Los objetivos que quería conseguir eran, por un lado, mantener la
serenidad ante cualquier situación y, por otro, no sentir el miedo o la
ansiedad que se apoderaban de mí cada vez que sonaba el teléfono, a altas horas
de la madrugada, para informarme de algún problema grave, que era siempre la
razón de la comunicación.
Trabajaba en una empresa de telecomunicaciones y yo era el responsable
de la instalación, mantenimiento y funcionamiento de las líneas telefónicas de la
mitad de una provincia. Era un trabajo apasionante y muy estresante, que se
agravaba los días en que la naturaleza nos regalaba una tormenta con una buena
cantidad de rayos. Cada rayo podía llevarse por delante un buen número de
líneas telefónicas, por lo que durante todo mi tiempo de trabajo activo no pude
disfrutar de la belleza de las tormentas o de un buen chaparrón, ya que, para
mí, eran como un castigo enviado por Dios que, además de trastocar mi tiempo,
iba a mandar a mi provincia a la cola del ranking nacional en la calidad del
servicio.
Pasé de 10 a 20 minutos de meditación y, de una vez al día a dos veces.
Y se fue incrementando hasta el día de hoy, 30 años después, que medito entre 3
y 6 horas diarias. Es cierto que mi nueva ocupación lo requiere, ya que soy
sanador espiritual y la sanación se realiza a través de mi meditación.

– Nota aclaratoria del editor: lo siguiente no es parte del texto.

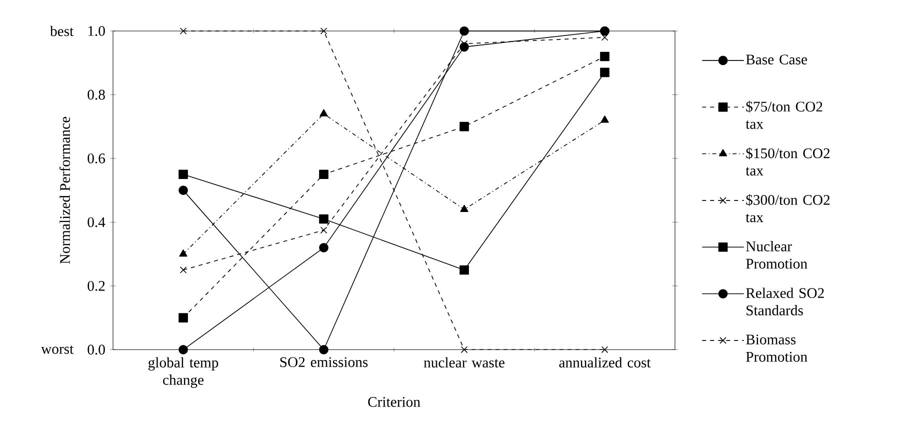 This screenshot has width=902, height=438. I want to click on y-tick-label: 0.8, so click(96, 95).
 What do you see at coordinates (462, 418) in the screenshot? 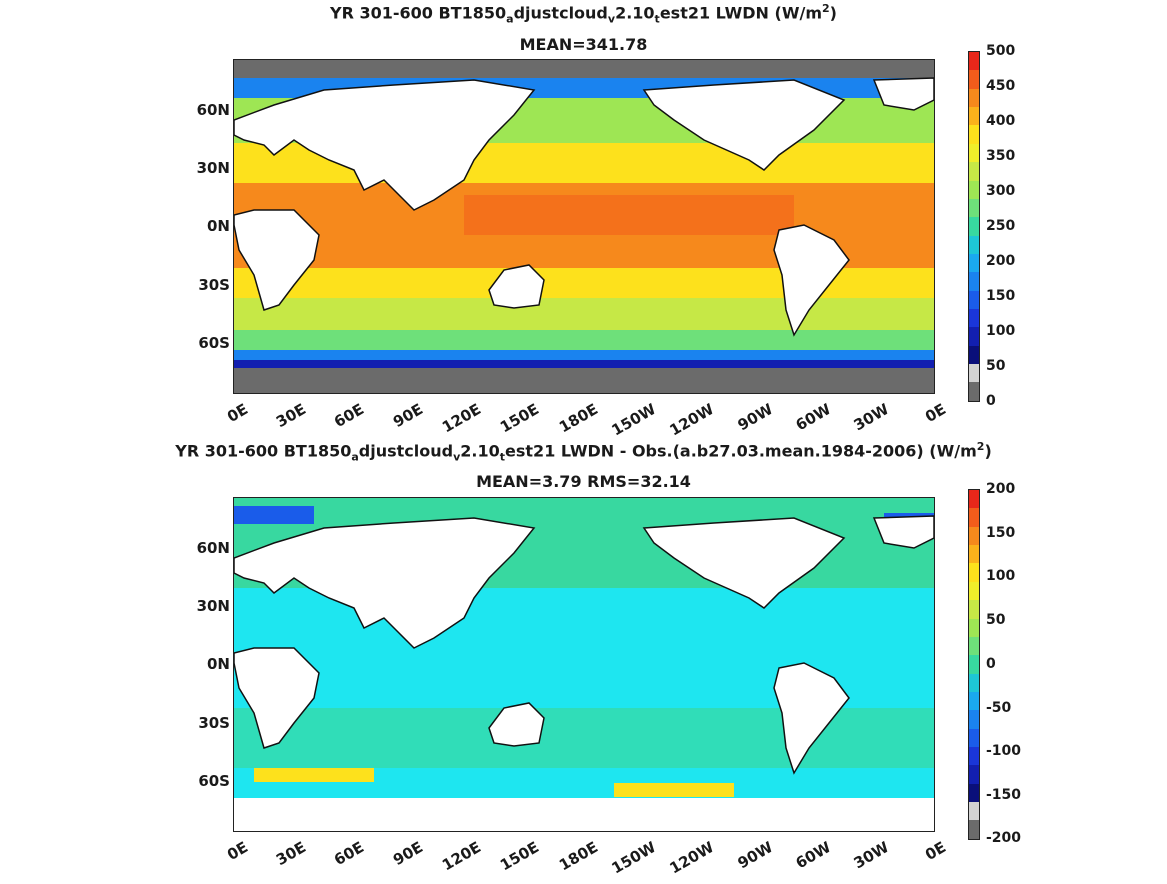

Para mí la meditación es tan necesaria como lo es la comida para el
hambriento o el agua para el sediento. Es la ventilación que necesita mi mente
para agitar y esparcir los pensamientos que se encuentran en una apelotonada
espera para bajar a expresarse a mi cerebro y deja mi mente tan limpia como queda
el ambiente después de una de esas tormentas que antes tanto me mortificaban.